As structural measures, the Authority imposed the divestment of two warehouses (corresponding to the UNICO 8 – Nogarole Rocca and CEF 5 – Cremona), together with the related business assets, under conditions and to buyers that guarantee full operational autonomy and effective competition vis-a-vis QFarma. The divestiture procedure involves two phases: first, the appointment by the parties (subject to AGCM’s approval) of an independent monitoring trustee to oversee the identification of suitable buyers and the divestiture of the business units by the parties within a certain timeframe; second, if the parties fail to complete the divestment within the first phase, they will have to give an irrevocable and exclusive mandate to an independent divestiture trustee (subject to AGCM’s approval), which in turn will have to complete the sale within four months (on a “whatever it takes” basis) and report with the Authority on the process.
Furthermore, the divestment agreements must be submitted to the Authority so that it can approve the identity of the buyer and the agreements themselves.

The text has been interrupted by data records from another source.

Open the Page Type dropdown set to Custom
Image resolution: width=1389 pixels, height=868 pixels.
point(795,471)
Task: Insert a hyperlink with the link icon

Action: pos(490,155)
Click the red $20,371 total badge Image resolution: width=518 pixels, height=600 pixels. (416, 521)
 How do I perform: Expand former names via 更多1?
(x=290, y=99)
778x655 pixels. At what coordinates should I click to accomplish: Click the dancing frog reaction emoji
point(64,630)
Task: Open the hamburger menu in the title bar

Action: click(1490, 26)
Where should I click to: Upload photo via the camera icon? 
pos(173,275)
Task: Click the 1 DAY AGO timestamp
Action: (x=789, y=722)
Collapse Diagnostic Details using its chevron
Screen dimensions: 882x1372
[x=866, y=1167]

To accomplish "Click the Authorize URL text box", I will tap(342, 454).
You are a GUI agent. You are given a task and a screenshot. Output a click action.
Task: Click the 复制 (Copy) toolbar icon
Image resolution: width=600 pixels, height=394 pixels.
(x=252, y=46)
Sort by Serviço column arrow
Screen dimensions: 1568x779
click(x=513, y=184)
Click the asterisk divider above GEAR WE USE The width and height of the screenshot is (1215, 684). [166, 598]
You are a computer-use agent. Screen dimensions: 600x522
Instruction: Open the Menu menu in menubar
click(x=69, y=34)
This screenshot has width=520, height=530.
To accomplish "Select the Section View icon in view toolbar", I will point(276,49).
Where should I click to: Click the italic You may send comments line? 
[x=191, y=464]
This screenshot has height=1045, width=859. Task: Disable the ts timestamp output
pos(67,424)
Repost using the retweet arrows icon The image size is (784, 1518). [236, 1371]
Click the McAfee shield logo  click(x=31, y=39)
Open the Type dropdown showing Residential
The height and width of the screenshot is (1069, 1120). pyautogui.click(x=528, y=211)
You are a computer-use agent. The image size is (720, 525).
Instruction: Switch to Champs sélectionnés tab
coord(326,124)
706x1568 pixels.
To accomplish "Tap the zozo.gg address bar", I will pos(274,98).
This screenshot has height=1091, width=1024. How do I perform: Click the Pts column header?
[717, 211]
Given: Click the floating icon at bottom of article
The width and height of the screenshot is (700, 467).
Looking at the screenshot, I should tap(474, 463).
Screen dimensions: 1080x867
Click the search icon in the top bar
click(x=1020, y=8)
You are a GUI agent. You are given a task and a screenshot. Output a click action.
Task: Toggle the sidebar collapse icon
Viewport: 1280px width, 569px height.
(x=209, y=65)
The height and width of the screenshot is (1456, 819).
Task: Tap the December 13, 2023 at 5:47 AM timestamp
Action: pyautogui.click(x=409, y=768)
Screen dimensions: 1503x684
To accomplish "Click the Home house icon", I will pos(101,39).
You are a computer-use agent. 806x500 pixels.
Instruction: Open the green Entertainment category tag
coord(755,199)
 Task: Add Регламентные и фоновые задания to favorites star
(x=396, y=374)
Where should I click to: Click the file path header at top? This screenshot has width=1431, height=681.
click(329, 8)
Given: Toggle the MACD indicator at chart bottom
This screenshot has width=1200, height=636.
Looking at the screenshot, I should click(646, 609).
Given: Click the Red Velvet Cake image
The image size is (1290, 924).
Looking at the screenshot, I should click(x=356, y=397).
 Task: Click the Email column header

As complementary behavioral measures, the Authority imposed the following:
- elimination of preferential purchasing restrictions at QFarma for pharmacies that are members of CEF and UFN;
- reduction to 40-50% of the quantitative purchasing restrictions at QFarma in the affiliation contracts of pharmacies that are not members of CEF;
- obligation to sign only annual affiliation contracts and not to impose penalties or sanctions on pharmacies in the event of early termination of such contracts;
- elimination of all purchasing restrictions for pharmacies affiliated with CEF currently served by the two business units subject to the disposal.
Impact of the decision
This decision is of particular interest and relevance to the pharmaceutical sector as it provides an in-depth, recent analysis of the entire pharmaceutical distribution chain and the competitive dynamics driving it, from the upstream production industry to the downstream pharmacies. The investigation also provides essential information on the methods and criteria used to define the relevant product and geographic markets. This information is necessary for pharmacies and companies in the sector to carry out appropriate competitive assessments, allowing them to predict the antitrust risks they may encounter with greater certainty when developing plans and forming partnerships in the Italian market.
Additionally, the decision offers valuable insights into the Authority’s latest practices in merger control, particularly regarding structural characteristics of the market that could result in the imposition of remedies in sectors involving highly regulated essential public services. It also sheds light on the type and extent of remedies that the Authority might consider appropriate to address competition concerns.
[1] AGCM Decision n. 31648 in Case C12722 – COOPERATIVA ESERCENTI FARMACIA/UNICO LA FARMACIA DEI FARMACISTI/NEWCO, published in the AGCM Official Bulletin N. 32/2025 of August 18, 2025 and on the AGCM website at this link.
[2] Cfr. European Commission Decision M.10404 – Phoenix/McKesson, dated March 30, 2022. The two alternatives refer to two different methods of determining the customer base. One method (90 minutes) considers the location of 80% of customers served by a certain distributor’s warehouse. The other method (171 minutes) is based on the maximum time within which the distributor must supply customers according to their delivery requirements.